Początek dokumentu NSA na temat gier sieciowych (fot. The Guardian)
Wszystko to zawiera dokument napisany jeszcze w 2008 roku , zatytułowany "Badanie wykorzystania przez terrorystów gier i wirtualnych światów". Zaznaczono w nim, że niemożliwe jest pozostawienie takich środowisk bez nadzoru, ponieważ używane są przez terrorystów do komunikacji. W dokumencie opisane są też przykłady wykorzystania Second Life jako miejsca treningowego - budowano tam wirtualne cele ataków i trenowano scenariusze zamachów. Wszystko ukryte za hasłem, ale jednocześnie na widoku. Mowa jest także o zdobywaniu funduszy przez "farmienie" złota, czyli oddelegowywanie graczy do regularnego wykonywania zadań pozwalających na zdobywanie jak największych ilości wirtualnej waluty. Ewentualnie do rozwijania postaci do maksimum i sprzedawania ich na internetowych aukcjach.

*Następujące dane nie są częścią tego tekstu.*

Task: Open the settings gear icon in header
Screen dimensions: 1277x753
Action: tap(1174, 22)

Zdaniem NSA umiejętnie wykorzystane gry mogą być źródłem interesujących informacji - da się tam zdobyć dane o graczach, o ich znajomych, miejscu zamieszkania, a w razie potrzeby gra może stać się platformą do ataku hakerskiego. Agentów rządowych śledzących działalność w grach było tak wielu, że potrzebna była specjalna komórka do zapobiegania konfliktom, która dbała, by dwie organizacje nie szpiegowały siebie nawzajem albo tej samej osoby jednocześnie.
Second Life
Dokument zaznacza też, że do skutecznego śledzenia niezbędna jest możliwość wyciągania danych wprost z kanałów komunikacyjnych gier: czatów (także anonimowych) oraz czatów głosowych czy podłączonych do komputerów i konsol kamer. Gracze używają ich tych narzędzi do komunikacji i koordynacji działań w grze, ale zdaniem NSA mogą być świetnym sposobem na anonimowe porozumiewanie się terrorystów. GCHQ udało się podsłuchiwać rozmowy na Xbox Live.

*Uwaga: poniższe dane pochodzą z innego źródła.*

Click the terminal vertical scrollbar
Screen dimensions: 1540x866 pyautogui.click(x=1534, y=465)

Co jednak w tej sprawie najważniejsze - The Guardian podaje, że w dokumencie nie ma żadnych informacji o tym, by działania w grach przyniosły jakiś skutek. Nie ma nawet dowodów, że terroryści wykorzystywali je do komunikacji. W notatce z 2007 wspomina się, że terroryści używają gier sieciowych. Ale to, że mogą się tak komunikować i przekazywać sobie fundusze to tylko podejrzenia agentów. Jedyny wymierny sukces to zamknięcie w 2008 roku strony, która handlowała kradzionymi numerami kart kredytowych.

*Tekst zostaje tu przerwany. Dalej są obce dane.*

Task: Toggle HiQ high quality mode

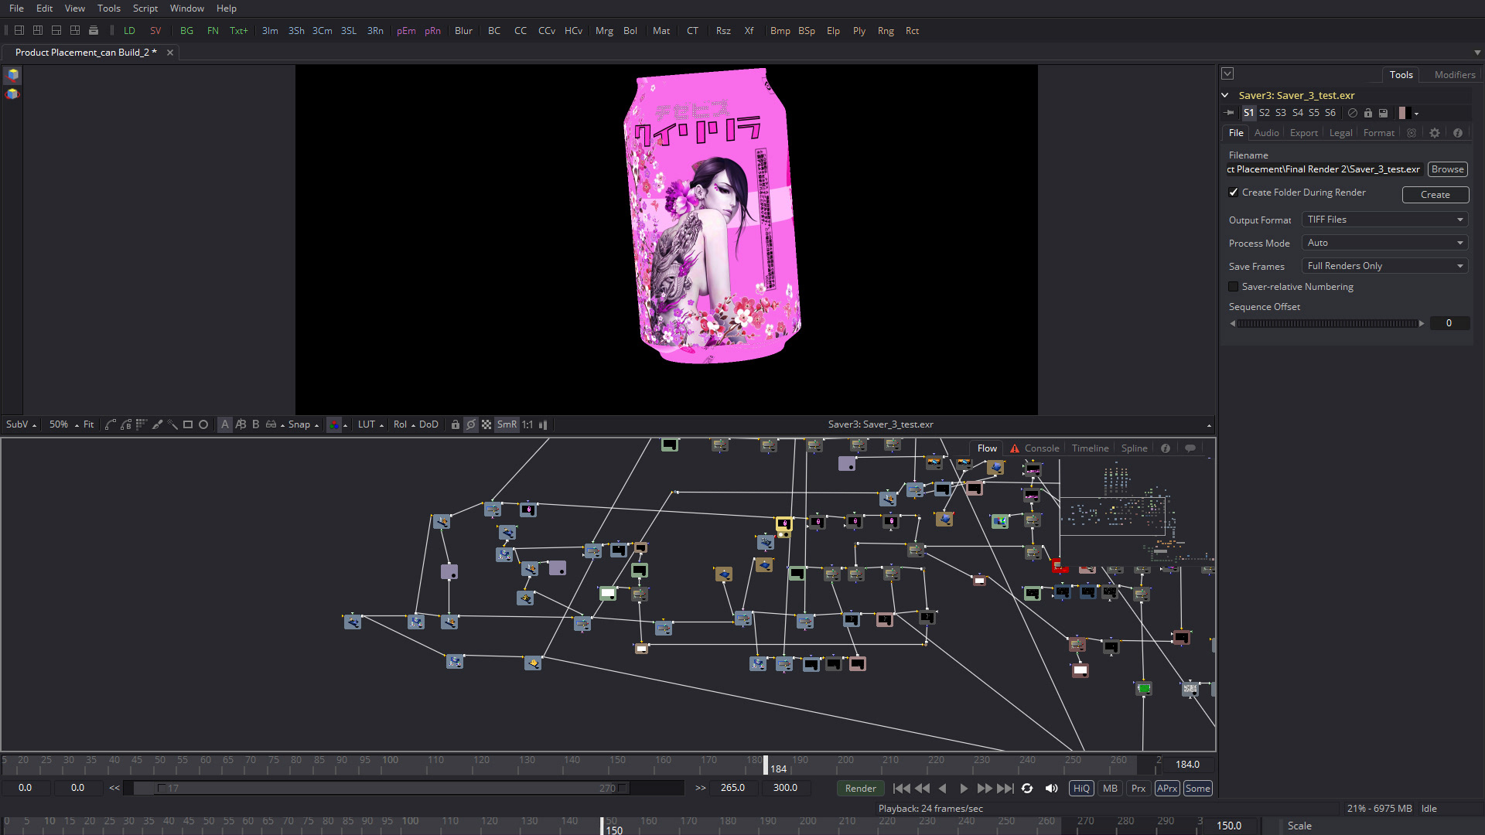Action: tap(1081, 788)
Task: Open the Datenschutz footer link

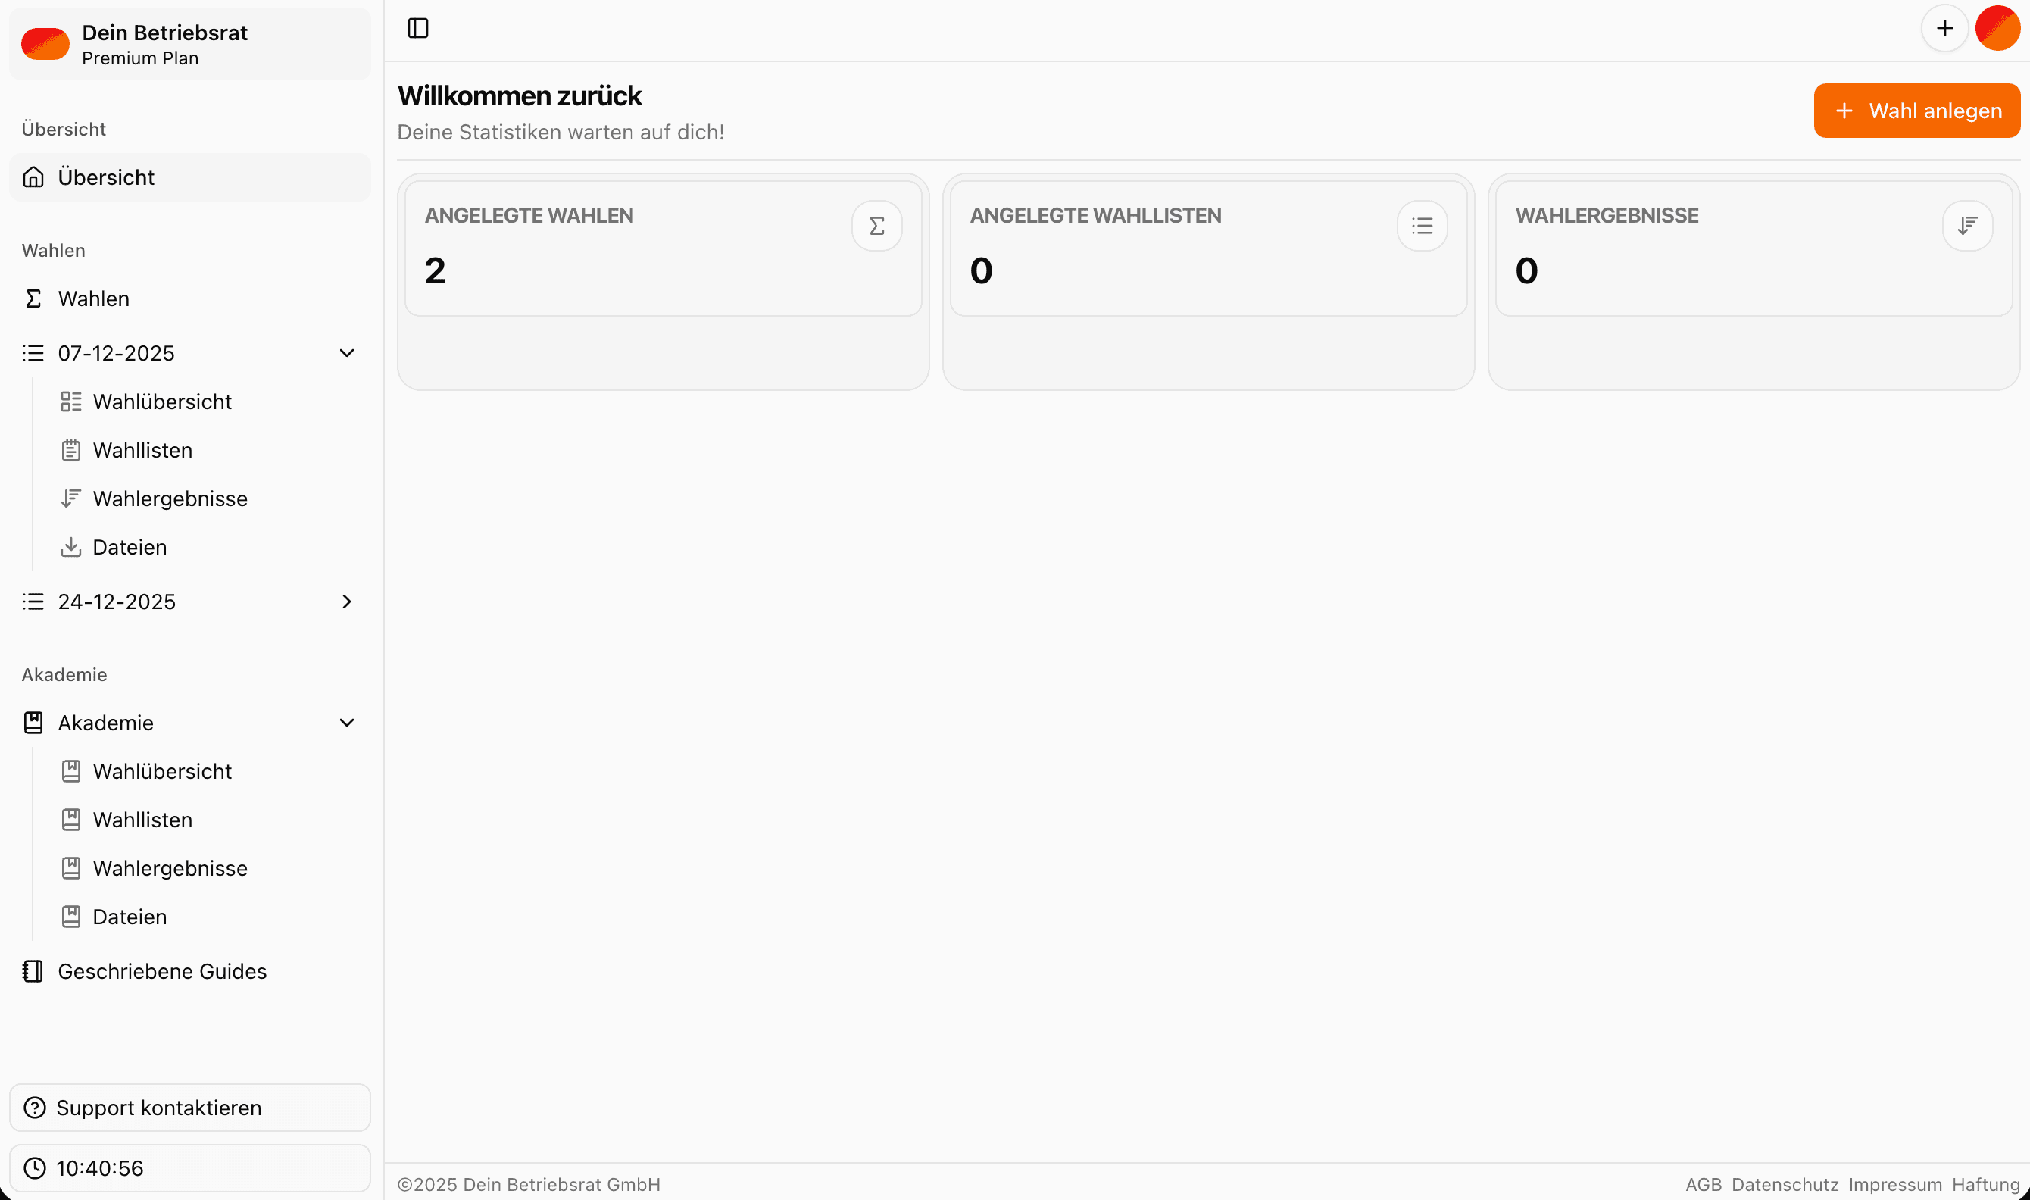Action: tap(1785, 1185)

Nie ma wątpliwości, że agencje naruszyły prywatność graczy - nie wiadomo jakie dane zbierano, ile z nich zachowano. Nie wiadomo też, jak NSA upewniło się, że nie monitoruje niewinnych amerykanów. Rzecznik firmy Blizzard producenta World of Warcraft, poinformował, że żadna z agencji nie wystąpiła o pozwolenie na takie działania w grze - firma nie miała o nich pojęcia. Microsoft odmówił natomiast komentarzy na temat usługi Xbox Live, podobnie jak Philip Rosedale, założyciel Second Life i były szef zarządzającej nią firmy Linden Lab. Obecne szefostwo firmy również wstrzymało się od komentowania. Zupełnie nie dziwi, że komentować nie chciała też sama NSA, a rzecznik GCHQ zaznaczył, że nie mogą "potwierdzić lub zaprzeczyć", ale zaznaczył, że wszystkie działania są "autoryzowane, konieczne i proporcjonalne (do zagrożenia - przyp. PK)".
Może głupio im się przyznać, że kilka lat grania w gry w pracy poszło na marne?